::: Extracted material :::

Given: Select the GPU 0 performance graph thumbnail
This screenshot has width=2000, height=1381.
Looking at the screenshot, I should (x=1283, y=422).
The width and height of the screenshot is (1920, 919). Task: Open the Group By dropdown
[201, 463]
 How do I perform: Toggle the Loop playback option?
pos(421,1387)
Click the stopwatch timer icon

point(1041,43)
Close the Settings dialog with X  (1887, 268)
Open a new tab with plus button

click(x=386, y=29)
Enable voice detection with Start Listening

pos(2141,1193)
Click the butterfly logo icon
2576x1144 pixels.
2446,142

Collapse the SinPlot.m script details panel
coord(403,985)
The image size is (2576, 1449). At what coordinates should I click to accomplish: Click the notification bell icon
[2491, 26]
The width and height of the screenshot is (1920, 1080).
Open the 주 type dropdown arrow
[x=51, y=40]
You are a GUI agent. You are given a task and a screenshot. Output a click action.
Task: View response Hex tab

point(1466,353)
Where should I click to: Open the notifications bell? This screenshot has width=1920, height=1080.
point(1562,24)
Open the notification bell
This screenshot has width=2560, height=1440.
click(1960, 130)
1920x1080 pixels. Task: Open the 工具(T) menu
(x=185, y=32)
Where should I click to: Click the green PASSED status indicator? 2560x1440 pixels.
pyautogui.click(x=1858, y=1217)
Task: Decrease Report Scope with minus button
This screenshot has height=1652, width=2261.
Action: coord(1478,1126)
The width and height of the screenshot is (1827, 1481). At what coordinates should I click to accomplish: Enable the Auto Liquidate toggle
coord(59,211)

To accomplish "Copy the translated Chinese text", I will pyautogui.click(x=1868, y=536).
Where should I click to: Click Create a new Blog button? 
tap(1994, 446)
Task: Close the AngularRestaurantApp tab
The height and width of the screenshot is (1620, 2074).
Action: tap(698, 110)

:::

Task description:
Transcribe every record verbatim.

Answer to this exercise:
Given: Select the GPU 0 performance graph thumbnail
This screenshot has width=2000, height=1381.
Looking at the screenshot, I should (x=1283, y=422).
The width and height of the screenshot is (1920, 919). Task: Open the Group By dropdown
[201, 463]
 How do I perform: Toggle the Loop playback option?
pos(421,1387)
Click the stopwatch timer icon

point(1041,43)
Close the Settings dialog with X  (1887, 268)
Open a new tab with plus button

click(x=386, y=29)
Enable voice detection with Start Listening

pos(2141,1193)
Click the butterfly logo icon
2576x1144 pixels.
2446,142

Collapse the SinPlot.m script details panel
coord(403,985)
The image size is (2576, 1449). At what coordinates should I click to accomplish: Click the notification bell icon
[2491, 26]
The width and height of the screenshot is (1920, 1080).
Open the 주 type dropdown arrow
[x=51, y=40]
You are a GUI agent. You are given a task and a screenshot. Output a click action.
Task: View response Hex tab

point(1466,353)
Where should I click to: Open the notifications bell? This screenshot has width=1920, height=1080.
point(1562,24)
Open the notification bell
This screenshot has width=2560, height=1440.
click(1960, 130)
1920x1080 pixels. Task: Open the 工具(T) menu
(x=185, y=32)
Where should I click to: Click the green PASSED status indicator? 2560x1440 pixels.
pyautogui.click(x=1858, y=1217)
Task: Decrease Report Scope with minus button
This screenshot has height=1652, width=2261.
Action: coord(1478,1126)
The width and height of the screenshot is (1827, 1481). At what coordinates should I click to accomplish: Enable the Auto Liquidate toggle
coord(59,211)

To accomplish "Copy the translated Chinese text", I will pyautogui.click(x=1868, y=536).
Where should I click to: Click Create a new Blog button? 
tap(1994, 446)
Task: Close the AngularRestaurantApp tab
The height and width of the screenshot is (1620, 2074).
Action: tap(698, 110)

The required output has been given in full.